* _Your objective_
Arrange the entries below as a Markdown table with the columns Row and Line. Give each nonblank line its own row, and number the rows in order.
### Supplied material ###
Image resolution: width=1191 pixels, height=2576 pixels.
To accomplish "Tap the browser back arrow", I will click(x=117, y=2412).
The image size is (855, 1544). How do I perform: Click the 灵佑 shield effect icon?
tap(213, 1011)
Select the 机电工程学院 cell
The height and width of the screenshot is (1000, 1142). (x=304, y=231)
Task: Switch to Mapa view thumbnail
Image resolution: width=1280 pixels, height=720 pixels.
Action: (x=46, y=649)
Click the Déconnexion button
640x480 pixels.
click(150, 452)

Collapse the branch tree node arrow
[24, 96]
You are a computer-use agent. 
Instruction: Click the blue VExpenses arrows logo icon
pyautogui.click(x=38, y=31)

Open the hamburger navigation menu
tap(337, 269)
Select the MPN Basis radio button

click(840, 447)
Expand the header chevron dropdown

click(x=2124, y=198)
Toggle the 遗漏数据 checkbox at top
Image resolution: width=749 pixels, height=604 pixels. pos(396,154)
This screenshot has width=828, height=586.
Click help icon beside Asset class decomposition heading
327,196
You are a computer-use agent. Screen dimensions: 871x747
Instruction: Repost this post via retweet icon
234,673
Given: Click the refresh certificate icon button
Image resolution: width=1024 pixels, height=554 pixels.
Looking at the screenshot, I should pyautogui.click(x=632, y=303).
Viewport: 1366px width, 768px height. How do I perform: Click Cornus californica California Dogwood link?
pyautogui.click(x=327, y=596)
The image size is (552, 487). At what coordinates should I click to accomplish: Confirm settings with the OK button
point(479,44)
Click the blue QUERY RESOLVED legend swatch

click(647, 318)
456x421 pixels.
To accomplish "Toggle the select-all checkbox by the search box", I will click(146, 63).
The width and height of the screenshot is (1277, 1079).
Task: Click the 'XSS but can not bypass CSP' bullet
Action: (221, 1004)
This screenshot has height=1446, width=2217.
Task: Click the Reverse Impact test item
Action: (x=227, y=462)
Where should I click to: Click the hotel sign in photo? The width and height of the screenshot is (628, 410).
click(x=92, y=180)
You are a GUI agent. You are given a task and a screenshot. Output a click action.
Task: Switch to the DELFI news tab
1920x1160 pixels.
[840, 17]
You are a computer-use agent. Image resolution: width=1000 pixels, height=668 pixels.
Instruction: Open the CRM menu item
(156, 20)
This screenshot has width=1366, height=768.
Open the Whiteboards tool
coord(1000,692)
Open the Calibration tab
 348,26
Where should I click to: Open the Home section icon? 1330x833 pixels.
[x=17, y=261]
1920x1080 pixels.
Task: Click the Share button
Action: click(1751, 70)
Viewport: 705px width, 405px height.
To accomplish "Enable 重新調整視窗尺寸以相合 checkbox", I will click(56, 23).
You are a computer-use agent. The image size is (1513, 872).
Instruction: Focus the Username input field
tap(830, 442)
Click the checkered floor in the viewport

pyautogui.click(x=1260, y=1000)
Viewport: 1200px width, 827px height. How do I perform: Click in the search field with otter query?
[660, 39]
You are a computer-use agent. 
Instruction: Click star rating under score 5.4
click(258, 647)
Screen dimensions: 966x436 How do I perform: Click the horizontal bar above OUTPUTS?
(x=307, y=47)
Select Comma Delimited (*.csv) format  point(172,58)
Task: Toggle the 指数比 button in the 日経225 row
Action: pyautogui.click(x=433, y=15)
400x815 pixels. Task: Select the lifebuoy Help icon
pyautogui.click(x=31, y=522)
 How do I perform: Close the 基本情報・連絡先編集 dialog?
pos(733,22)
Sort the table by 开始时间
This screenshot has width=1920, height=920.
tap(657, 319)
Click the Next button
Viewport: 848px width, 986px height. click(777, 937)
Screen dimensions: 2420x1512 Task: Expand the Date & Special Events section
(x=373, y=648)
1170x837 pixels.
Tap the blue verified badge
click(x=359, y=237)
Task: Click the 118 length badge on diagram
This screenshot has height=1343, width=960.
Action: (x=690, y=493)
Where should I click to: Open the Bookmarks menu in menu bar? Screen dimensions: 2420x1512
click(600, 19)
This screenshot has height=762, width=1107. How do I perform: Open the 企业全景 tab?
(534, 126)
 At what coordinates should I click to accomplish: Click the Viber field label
###
* _Output of the task_
| Row | Line |
|---|---|
| 1 | Image resolution: width=1191 pixels, height=2576 pixels. |
| 2 | To accomplish "Tap the browser back arrow", I will click(x=117, y=2412). |
| 3 | The image size is (855, 1544). How do I perform: Click the 灵佑 shield effect icon? |
| 4 | tap(213, 1011) |
| 5 | Select the 机电工程学院 cell |
| 6 | The height and width of the screenshot is (1000, 1142). (x=304, y=231) |
| 7 | Task: Switch to Mapa view thumbnail |
| 8 | Image resolution: width=1280 pixels, height=720 pixels. |
| 9 | Action: (x=46, y=649) |
| 10 | Click the Déconnexion button |
| 11 | 640x480 pixels. |
| 12 | click(150, 452) |
| 13 | Collapse the branch tree node arrow |
| 14 | [24, 96] |
| 15 | You are a computer-use agent.  |
| 16 | Instruction: Click the blue VExpenses arrows logo icon |
| 17 | pyautogui.click(x=38, y=31) |
| 18 | Open the hamburger navigation menu |
| 19 | tap(337, 269) |
| 20 | Select the MPN Basis radio button |
| 21 | click(840, 447) |
| 22 | Expand the header chevron dropdown |
| 23 | click(x=2124, y=198) |
| 24 | Toggle the 遗漏数据 checkbox at top |
| 25 | Image resolution: width=749 pixels, height=604 pixels. pos(396,154) |
| 26 | This screenshot has width=828, height=586. |
| 27 | Click help icon beside Asset class decomposition heading |
| 28 | 327,196 |
| 29 | You are a computer-use agent. Screen dimensions: 871x747 |
| 30 | Instruction: Repost this post via retweet icon |
| 31 | 234,673 |
| 32 | Given: Click the refresh certificate icon button |
| 33 | Image resolution: width=1024 pixels, height=554 pixels. |
| 34 | Looking at the screenshot, I should pyautogui.click(x=632, y=303). |
| 35 | Viewport: 1366px width, 768px height. How do I perform: Click Cornus californica California Dogwood link? |
| 36 | pyautogui.click(x=327, y=596) |
| 37 | The image size is (552, 487). At what coordinates should I click to accomplish: Confirm settings with the OK button |
| 38 | point(479,44) |
| 39 | Click the blue QUERY RESOLVED legend swatch |
| 40 | click(647, 318) |
| 41 | 456x421 pixels. |
| 42 | To accomplish "Toggle the select-all checkbox by the search box", I will click(146, 63). |
| 43 | The width and height of the screenshot is (1277, 1079). |
| 44 | Task: Click the 'XSS but can not bypass CSP' bullet |
| 45 | Action: (221, 1004) |
| 46 | This screenshot has height=1446, width=2217. |
| 47 | Task: Click the Reverse Impact test item |
| 48 | Action: (x=227, y=462) |
| 49 | Where should I click to: Click the hotel sign in photo? The width and height of the screenshot is (628, 410). |
| 50 | click(x=92, y=180) |
| 51 | You are a GUI agent. You are given a task and a screenshot. Output a click action. |
| 52 | Task: Switch to the DELFI news tab |
| 53 | 1920x1160 pixels. |
| 54 | [840, 17] |
| 55 | You are a computer-use agent. Image resolution: width=1000 pixels, height=668 pixels. |
| 56 | Instruction: Open the CRM menu item |
| 57 | (156, 20) |
| 58 | This screenshot has width=1366, height=768. |
| 59 | Open the Whiteboards tool |
| 60 | coord(1000,692) |
| 61 | Open the Calibration tab |
| 62 |  348,26 |
| 63 | Where should I click to: Open the Home section icon? 1330x833 pixels. |
| 64 | [x=17, y=261] |
| 65 | 1920x1080 pixels. |
| 66 | Task: Click the Share button |
| 67 | Action: click(1751, 70) |
| 68 | Viewport: 705px width, 405px height. |
| 69 | To accomplish "Enable 重新調整視窗尺寸以相合 checkbox", I will click(56, 23). |
| 70 | You are a computer-use agent. The image size is (1513, 872). |
| 71 | Instruction: Focus the Username input field |
| 72 | tap(830, 442) |
| 73 | Click the checkered floor in the viewport |
| 74 | pyautogui.click(x=1260, y=1000) |
| 75 | Viewport: 1200px width, 827px height. How do I perform: Click in the search field with otter query? |
| 76 | [660, 39] |
| 77 | You are a computer-use agent.  |
| 78 | Instruction: Click star rating under score 5.4 |
| 79 | click(258, 647) |
| 80 | Screen dimensions: 966x436 How do I perform: Click the horizontal bar above OUTPUTS? |
| 81 | (x=307, y=47) |
| 82 | Select Comma Delimited (*.csv) format  point(172,58) |
| 83 | Task: Toggle the 指数比 button in the 日経225 row |
| 84 | Action: pyautogui.click(x=433, y=15) |
| 85 | 400x815 pixels. Task: Select the lifebuoy Help icon |
| 86 | pyautogui.click(x=31, y=522) |
| 87 |  How do I perform: Close the 基本情報・連絡先編集 dialog? |
| 88 | pos(733,22) |
| 89 | Sort the table by 开始时间 |
| 90 | This screenshot has width=1920, height=920. |
| 91 | tap(657, 319) |
| 92 | Click the Next button |
| 93 | Viewport: 848px width, 986px height. click(777, 937) |
| 94 | Screen dimensions: 2420x1512 Task: Expand the Date & Special Events section |
| 95 | (x=373, y=648) |
| 96 | 1170x837 pixels. |
| 97 | Tap the blue verified badge |
| 98 | click(x=359, y=237) |
| 99 | Task: Click the 118 length badge on diagram |
| 100 | This screenshot has height=1343, width=960. |
| 101 | Action: (x=690, y=493) |
| 102 | Where should I click to: Open the Bookmarks menu in menu bar? Screen dimensions: 2420x1512 |
| 103 | click(600, 19) |
| 104 | This screenshot has height=762, width=1107. How do I perform: Open the 企业全景 tab? |
| 105 | (534, 126) |
| 106 |  At what coordinates should I click to accomplish: Click the Viber field label |